Dieser Fall illustrierte vor allem, wie viele Deutschtürken noch in ihrer eigenen Medienwelt leben – mit wenig Sachlichkeit und viel Meinungsmache. Politiker, Sender und Verlage wollten gegensteuern. Das ZDF strahlt seitdem „heute in Europa“ und „logo!“ auch auf EuroD aus, einem Sender, der sich an in Deutschland lebende Türken richtet und von der türkischen Dogan-Gruppe produziert wird. Und auch die Deutsche Presse-Agentur versuchte, türkische Einwanderer mit einem gezielten Angebot zu erreichen.
In diesem Frühjahr erst startete sie einen Dienst, der Nachrichten auf Türkisch verbreitet. Viele davon recherchierten türkische Mitarbeiter direkt in den Communitys vor Ort.

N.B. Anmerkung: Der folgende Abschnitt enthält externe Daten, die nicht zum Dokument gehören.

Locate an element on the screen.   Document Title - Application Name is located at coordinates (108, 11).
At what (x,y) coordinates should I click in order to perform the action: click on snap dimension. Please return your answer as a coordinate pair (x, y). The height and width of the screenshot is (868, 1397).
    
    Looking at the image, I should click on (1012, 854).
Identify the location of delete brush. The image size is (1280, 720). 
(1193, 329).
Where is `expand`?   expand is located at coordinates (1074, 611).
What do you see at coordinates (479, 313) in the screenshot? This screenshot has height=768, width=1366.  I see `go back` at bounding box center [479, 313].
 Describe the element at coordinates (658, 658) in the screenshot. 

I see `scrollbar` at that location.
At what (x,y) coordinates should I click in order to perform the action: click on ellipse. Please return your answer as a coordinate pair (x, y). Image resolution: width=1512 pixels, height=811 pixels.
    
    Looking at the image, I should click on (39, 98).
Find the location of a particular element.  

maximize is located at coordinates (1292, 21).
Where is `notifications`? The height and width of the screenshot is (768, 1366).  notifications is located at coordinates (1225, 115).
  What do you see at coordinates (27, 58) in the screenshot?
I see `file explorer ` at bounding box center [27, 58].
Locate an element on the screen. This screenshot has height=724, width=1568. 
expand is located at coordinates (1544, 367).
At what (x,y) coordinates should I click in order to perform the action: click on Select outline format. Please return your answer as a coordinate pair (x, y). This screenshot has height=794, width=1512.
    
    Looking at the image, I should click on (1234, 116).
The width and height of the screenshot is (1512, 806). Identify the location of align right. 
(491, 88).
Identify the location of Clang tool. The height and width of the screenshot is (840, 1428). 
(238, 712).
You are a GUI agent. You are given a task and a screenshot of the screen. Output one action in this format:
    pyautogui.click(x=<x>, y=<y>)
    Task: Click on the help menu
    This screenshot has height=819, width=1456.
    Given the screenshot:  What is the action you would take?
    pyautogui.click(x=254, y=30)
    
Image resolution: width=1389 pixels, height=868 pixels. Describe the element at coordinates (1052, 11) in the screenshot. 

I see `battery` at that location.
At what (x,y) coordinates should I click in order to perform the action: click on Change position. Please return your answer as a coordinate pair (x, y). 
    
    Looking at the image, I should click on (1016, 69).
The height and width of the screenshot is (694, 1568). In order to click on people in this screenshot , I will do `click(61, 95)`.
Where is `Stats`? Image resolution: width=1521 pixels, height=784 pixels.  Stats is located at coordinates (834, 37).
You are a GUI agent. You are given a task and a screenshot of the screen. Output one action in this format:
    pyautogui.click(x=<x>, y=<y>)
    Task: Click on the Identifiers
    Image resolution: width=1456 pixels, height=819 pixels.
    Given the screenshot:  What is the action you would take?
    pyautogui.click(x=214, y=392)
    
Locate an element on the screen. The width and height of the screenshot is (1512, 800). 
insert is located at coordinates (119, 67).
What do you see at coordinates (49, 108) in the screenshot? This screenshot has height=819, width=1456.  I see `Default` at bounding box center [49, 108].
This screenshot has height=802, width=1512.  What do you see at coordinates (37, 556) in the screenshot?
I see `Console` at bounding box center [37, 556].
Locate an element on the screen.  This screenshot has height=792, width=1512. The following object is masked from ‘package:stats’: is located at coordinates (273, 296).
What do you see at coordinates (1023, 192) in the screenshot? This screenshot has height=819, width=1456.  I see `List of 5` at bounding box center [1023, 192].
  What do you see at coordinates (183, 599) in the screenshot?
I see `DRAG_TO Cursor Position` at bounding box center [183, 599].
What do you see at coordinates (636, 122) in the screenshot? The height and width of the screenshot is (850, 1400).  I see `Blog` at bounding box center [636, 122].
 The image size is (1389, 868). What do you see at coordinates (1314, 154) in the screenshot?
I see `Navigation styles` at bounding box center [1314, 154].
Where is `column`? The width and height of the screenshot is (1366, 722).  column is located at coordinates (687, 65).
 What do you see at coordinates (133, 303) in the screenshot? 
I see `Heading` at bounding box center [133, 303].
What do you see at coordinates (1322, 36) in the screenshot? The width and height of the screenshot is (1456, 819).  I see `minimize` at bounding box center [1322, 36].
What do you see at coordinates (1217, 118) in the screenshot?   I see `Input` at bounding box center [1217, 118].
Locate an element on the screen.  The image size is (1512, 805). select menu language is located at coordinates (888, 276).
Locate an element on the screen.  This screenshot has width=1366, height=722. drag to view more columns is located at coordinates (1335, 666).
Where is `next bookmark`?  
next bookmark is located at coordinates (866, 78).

Gestern aber resignierte der News-Lieferant: Weil es dafür „derzeit keine tragfähige Nachfrage“ gebe, wird das Experiment zum Jahreswechsel gestoppt. In der Agentur ärgern sie sich darüber, dass die Politik das Projekt lobte, aber keine öffentliche Stelle den Dienst abonnierte, um das Projekt mit diesen Bezugsgebühren zu fördern – sonst eine gängige Finanzspritze bei neuen Projekten der dpa.
2009 ist das Jahr, in dem deutsche Medien Deutschtürken fallen lassen. Zwar ist der Schritt der dpa verständlich, weil sie Gewinne braucht. Anders sieht es bei gebührenfinanzierten Sendern aus, die vom Geld der Allgemeinheit zehren und einem besonderen Auftrag folgen sollen.
Nachdem zum Jahresbeginn erst der Rundfunk Berlin-Brandenburg (RBB) sein Radio Multikulti auflöste, wurde jetzt bekannt, dass auch der Westdeutsche Rundfunk (WDR) an dem Angebot für türkische Mitbürger auf seinem Funkhaus Europa sparen will. Der Kölner Sender spricht indes nicht von einer Streichung, sondern von einer Verschiebung im Programm – zugunsten anderer Fremdsprachen. Das trifft aber wiederum so oder so auch in der Hauptstadt lebende Türken, denn Funkhaus Europa ersetzt in Berlin inzwischen Radio Multikulti.